No, the type of a variable must be known at compile-time. Your only option is to put the line test.push_back(3) as well as any following code which accesses test into the if- and the else-block, or to avoid code-duplication into a second templated function. This could look like this:

template <class T>
do_something_with_test(vector<T>& test) {
    test.push_back(3);
    // work with test
}

void foo() {
    int a = 1

    if(a == 1) {
        vector<int> test(6);
        do_something_with_test(test);
    }
    else {
        vector<unsigned int> test(6);
        do_something_with_test(test);
    }
}

OTHER TIPS

The exact reason for the error you are getting is kind of a subtle one for a beginner, and it involves the scope of the variable test that you are creating. Simply put, you are creating the vector inside of the if statement, but by the time you are going to use it, it no longer exists because it has gone out of scope.

I have reformatted your code with brackets to make this effect more noticable. Note that my version is semantically equivalent to yours and will give the same error.

if(a == 1)
{
  vector<int> test(6);
}
else
{
  vector<unsigned int> test(6);
}

test.push_back(3);

That said, what you are trying to do seems a little weird, and I have to wonder what your end goal is. That is not to say that there are not ways to do what you seem to want to do, but I would need to know what your success criteria before I could suggest a more appropriate method.

I'm not sure why do you need that but I suggest you to try to use a vector of union to solve your problem, something like this

union DataType
{
    int intVal;
    unsigned uintVal;
}
std::vector<DataType> vec;

Or probably more elegant way is to use boost::variant instead of the union. Maybe if you give us more details about your problem you get a much better asnwer.

Good luck!

You could have a look at boost::any to achieve something similar.
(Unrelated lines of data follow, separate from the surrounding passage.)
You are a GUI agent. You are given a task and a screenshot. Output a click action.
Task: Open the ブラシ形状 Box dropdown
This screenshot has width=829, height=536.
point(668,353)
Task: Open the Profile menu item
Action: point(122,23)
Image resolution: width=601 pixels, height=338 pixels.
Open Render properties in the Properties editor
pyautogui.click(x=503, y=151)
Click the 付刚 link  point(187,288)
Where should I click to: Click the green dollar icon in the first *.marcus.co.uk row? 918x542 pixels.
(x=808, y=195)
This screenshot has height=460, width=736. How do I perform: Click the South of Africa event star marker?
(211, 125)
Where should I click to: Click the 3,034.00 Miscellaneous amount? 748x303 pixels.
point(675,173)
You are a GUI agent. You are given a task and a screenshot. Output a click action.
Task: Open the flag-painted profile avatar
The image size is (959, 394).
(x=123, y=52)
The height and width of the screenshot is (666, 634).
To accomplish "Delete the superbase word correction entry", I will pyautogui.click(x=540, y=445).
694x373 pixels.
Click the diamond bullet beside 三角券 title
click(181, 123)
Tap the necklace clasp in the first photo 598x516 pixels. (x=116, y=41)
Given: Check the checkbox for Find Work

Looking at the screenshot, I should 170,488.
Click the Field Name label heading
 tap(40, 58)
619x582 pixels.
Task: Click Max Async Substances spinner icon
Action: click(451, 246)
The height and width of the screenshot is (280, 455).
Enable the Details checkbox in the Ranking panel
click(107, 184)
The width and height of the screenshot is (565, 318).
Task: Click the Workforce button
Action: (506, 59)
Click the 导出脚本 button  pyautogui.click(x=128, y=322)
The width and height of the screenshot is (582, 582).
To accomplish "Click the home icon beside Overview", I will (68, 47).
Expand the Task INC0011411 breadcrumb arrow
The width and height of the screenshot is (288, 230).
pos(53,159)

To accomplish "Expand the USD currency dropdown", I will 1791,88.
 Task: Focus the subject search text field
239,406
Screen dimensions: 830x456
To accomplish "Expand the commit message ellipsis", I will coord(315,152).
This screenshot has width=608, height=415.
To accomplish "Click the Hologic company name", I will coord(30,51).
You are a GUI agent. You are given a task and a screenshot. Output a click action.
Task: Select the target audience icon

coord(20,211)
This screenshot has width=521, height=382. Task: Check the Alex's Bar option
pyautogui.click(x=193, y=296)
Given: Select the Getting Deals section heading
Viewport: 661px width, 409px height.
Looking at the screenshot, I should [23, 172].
Setting a vector's type (aka template instantiation) always happens at compile time. For more clarification check out the Wikipedia article on Template metaprogramming.

if you truly need a polymorphic Type, perhaps you could take a look at the boost::variant class or something similar;
This is designed to mimic some of the behavior of dynamic languages within C++, and is usually used for interfacing with (or implementing) them. you could create a "vector< Variant > a", and a.push_back(Variant((unsigned int)..). the constructors for values pushed need compile time type.

It would also be possible to make a vectorized variant class which stores the type information for the entire collection if you expected the values to be homogenous.

but, it's far more likely you can acheive the desired end result without such a mechanism, reworking your program to avoid runtime type checks perhaps (which would most likely negate some of the benefits of using C++ over another language in the first place).

You could write the type dependent parts as templates (as suggested above) and select an alternative code path based on the configuration file setting checked & dispatched once. This style of coding gets slightly easier in c++0x with 'auto' and decltype() too.

The specific case of unsigned versus signed values involves allowing one more bit which sounds unusual, or of marginal benefit compared to the added complexity, but I can easily imagine one wanting an implementation that can switch between single and double precision float for example.

Yet another simple option would be to make a compile time setting for the type (e.g. introduced as a define from the build settings or makefile), then distribute multiple versions of your program, which might make sense in some circumstances. However, the templates already suggested are more likely to be the most useful option.

In your example, you have independent instances of a variable test created in each branch of your if statement, each of which goes out of scope immediately. So when the compiler gets to test.push_back(3); there is no test variable in scope, hence the error.

To address your problem, you can't fight the type system: assuming that int and unsigned int are the actual types in question you'd be much better off using vector<int> throughout, presuming that you don't actually need the full range of an unsigned int.